The first thing I have done is try to take care of those around me, making space for friends, family and coworkers when they are struggling.  Not to problem solve but to just be present for them.  That requires us to slow down a bit so we can notice when someone is out of kilter, we know what that looks like for each of those folks we love and care about.  I keep a box of Lifesavers on my desk, literally and when I notice someone off, I give them a pack and send them a link to that 70s commercial about it’s going to be ok.   I know that sounds corny, but it works.  Most folks respond to a little kindness, and sometimes the smallest gestures can make the biggest difference in someones day.  https://youtu.be/d8BqUf7E-Cw?si=9cMr7DZdtGAzuiXa.  This is why showing up cannot be a slogan, it has to be a habit.

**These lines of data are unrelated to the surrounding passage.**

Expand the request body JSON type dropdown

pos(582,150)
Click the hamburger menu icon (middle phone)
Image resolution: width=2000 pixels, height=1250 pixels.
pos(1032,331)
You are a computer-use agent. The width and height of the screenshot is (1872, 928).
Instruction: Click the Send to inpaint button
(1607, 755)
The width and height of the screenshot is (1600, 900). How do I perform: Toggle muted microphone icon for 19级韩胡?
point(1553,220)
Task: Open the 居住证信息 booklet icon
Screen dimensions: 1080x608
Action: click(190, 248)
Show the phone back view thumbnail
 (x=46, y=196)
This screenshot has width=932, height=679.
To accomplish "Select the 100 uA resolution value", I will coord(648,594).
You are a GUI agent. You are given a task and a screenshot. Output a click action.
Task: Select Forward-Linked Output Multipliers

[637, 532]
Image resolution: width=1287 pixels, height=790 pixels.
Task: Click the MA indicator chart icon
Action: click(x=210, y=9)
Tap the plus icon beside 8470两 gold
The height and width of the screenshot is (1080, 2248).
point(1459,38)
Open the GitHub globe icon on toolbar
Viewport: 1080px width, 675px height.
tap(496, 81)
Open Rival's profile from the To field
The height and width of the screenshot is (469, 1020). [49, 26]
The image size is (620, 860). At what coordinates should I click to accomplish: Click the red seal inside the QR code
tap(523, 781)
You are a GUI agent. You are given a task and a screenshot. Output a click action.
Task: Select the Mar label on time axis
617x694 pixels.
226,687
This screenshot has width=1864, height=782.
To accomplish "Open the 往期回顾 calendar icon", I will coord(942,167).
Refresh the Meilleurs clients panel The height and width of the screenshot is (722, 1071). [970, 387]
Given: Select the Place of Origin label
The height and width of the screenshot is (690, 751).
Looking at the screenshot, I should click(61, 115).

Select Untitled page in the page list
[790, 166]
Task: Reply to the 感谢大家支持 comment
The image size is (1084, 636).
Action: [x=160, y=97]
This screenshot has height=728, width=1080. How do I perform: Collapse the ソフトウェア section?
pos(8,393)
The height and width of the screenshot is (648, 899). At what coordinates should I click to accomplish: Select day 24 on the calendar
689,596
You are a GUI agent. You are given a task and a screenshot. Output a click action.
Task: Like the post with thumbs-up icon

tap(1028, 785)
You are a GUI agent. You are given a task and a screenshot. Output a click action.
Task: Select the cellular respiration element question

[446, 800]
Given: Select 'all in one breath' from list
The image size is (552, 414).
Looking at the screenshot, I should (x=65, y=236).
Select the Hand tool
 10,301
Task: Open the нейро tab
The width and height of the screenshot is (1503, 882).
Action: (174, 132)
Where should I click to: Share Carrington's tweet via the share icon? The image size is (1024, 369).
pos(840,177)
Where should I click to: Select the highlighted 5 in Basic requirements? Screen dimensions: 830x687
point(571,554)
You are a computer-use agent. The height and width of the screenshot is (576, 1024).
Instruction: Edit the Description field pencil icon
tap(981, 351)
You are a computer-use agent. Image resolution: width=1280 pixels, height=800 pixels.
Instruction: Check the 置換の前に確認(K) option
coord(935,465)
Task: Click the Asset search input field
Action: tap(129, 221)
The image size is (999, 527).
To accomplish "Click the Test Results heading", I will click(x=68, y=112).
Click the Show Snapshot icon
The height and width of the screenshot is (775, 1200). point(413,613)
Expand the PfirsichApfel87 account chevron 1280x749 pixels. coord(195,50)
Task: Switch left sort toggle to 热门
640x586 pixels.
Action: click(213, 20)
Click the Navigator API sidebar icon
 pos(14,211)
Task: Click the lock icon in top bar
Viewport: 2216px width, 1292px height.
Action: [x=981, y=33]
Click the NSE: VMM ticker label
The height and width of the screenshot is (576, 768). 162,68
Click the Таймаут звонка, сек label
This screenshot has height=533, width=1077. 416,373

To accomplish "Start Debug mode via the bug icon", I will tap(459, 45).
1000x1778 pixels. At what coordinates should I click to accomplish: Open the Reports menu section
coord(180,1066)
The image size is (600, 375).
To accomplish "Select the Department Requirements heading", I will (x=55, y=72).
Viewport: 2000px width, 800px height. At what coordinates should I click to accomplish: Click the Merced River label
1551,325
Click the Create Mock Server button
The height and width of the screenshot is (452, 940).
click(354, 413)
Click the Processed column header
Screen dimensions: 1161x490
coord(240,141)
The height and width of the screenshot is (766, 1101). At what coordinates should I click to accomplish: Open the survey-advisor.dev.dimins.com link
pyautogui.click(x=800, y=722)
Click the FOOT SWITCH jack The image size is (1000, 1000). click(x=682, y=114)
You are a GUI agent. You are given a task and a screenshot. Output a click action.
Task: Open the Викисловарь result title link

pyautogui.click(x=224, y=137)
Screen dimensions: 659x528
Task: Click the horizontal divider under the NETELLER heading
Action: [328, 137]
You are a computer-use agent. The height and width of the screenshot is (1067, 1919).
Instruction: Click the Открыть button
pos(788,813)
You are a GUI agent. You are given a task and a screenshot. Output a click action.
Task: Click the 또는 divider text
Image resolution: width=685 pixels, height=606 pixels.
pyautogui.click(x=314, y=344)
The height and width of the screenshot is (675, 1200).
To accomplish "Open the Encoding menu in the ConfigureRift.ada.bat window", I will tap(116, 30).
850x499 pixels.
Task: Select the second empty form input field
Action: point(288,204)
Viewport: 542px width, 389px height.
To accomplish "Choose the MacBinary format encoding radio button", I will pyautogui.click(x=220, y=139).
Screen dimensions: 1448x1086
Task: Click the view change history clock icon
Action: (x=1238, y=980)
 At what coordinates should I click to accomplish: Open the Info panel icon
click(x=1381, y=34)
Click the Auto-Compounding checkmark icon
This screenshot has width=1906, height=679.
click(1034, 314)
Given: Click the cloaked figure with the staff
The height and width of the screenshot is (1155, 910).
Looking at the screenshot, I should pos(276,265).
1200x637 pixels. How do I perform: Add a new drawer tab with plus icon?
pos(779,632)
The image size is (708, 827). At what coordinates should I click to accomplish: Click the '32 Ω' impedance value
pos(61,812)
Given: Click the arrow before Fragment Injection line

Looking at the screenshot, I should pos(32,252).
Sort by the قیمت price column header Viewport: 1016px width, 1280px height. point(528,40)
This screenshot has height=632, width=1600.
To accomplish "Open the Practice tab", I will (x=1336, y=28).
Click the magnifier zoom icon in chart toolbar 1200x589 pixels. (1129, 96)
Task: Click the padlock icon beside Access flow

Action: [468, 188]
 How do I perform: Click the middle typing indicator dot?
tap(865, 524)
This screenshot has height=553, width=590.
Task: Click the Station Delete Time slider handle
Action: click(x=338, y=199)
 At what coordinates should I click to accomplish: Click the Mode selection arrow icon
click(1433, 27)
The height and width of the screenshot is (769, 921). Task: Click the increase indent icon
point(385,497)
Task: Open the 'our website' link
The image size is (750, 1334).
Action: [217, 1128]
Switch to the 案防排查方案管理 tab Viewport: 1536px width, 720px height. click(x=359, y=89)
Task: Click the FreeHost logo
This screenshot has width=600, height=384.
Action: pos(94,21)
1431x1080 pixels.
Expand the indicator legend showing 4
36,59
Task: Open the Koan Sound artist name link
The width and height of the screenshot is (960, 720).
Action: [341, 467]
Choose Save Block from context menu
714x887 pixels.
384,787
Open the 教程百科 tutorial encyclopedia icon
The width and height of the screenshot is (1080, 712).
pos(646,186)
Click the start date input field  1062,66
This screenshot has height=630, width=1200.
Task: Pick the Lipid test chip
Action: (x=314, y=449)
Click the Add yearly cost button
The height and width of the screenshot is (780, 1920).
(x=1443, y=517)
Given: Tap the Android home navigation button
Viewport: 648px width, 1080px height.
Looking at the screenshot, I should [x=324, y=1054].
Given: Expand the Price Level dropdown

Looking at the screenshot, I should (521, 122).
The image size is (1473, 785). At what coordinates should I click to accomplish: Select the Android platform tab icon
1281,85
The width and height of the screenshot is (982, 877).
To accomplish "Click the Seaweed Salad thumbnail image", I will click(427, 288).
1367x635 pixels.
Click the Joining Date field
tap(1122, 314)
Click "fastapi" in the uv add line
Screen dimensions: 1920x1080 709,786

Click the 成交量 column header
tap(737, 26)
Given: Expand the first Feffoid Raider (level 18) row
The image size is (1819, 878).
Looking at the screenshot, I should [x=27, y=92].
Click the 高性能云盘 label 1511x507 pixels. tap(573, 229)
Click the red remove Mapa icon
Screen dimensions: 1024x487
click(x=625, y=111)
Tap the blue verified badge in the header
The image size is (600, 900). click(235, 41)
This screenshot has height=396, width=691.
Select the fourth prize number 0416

We can also support fact based journalism, the importance of which in this moment cannot be underestimated.  Donate when ya can.  Defend the work when folks try to label it just an opinion because it makes them uncomfortable.  Hold it accountable too, trust is earned not demanded.  Journalism is kinda like roads and powerlines, core infrastructure to power our world.  And you don’t really notice it until its gone, and then everything falls apart - it feels a bit like we are closer than I’d like us to be.  I have worked with true journalists for nearly 30 years.  Most of what we see on the mainstream is simply pitting one against the other and never really doing the hard work of investigative journalism. 

We can also make sure we are practicing solidarity/   Solidarity isn’t big or flashy.  It’s the small stuff, the stuff nobody cheers but everyone remembers.  As Maya Angelou reminded us, people may forget what you said and even what you did, but they remember how you made them feel.  Solidarity not a hash tag, not a bumper sticker or tee shirt but solidarity at the human level.  That looks like bearing witness, as Alex was, checking on your friends and neighbors who might be getting targeted for some perceived difference.  Maybe offering to walk someone to their car when they look nervous, as I did a couple of days ago at the grocery store.  It is showing up and being present when its inconvenient and being there even when ya don’t know quite what to say.  It is the small consistent action of making sure people aren’t alone when the world is hell bent on isolating them.

And to be honest, some days Im just tired boss.  But then inevitably somebody pings me with something, I see something on the FB that fills my heart, somebody smiles, or someone tells a truth out loud.  Those are the things that make me stand up anyway.    

And the last thing, we can hopeful, in spite of our current situation.  Not as a mood or a situational thing, we can adopt hope as a habit, hope has to be something we do on purpose, not something we wait for, regardless how loud the noise.   Hope as a habit, even on those days when sadness is settling in our bones.  Even when fear and anxiety threaten our well being and even when anger sparks off a firestorm of emotions.  And ya know why hope as a habit is important?  Let me start by saying American has survived many a things that in hindsight might not seem as dire as today but they were.  And to not keep hope as habit, is to admit they won.  I for one ABSOLUTELY REFUSE to admit that, to allow that or to condone that. 

There is a moment in Shawshank Redemption when Red realizes that hope is good thing, it isn’t a lie or a trap.  He realized that hope is the force stubborn enough to survive even the darkest moments and the darkest institutions.  That is the kind of hope I am talking about, the gritty resilient kind that refuses to back down or look away or shut up or give in.  That kind of hope keeps a person riding a bus towards a horizon they’ve never seen but somehow still trust is waiting for them, like Andy was for Red.  It is civic hope, human hope, the keep going even when you’re scared shitless hope.  That kind of hope whispers to us, Zihuatanejo awaits you.  And when we get there and see our friends, we can exhale and set to rebuilding what this moment tried to take away from us and we can remember who we were always meant to be.  Hope is the one thing they cannot take from us, so pack your bag, take a breath, roll your shoulders back and get on that fucking bus because Zihuatanejo is waiting and we have rebuilding to do!!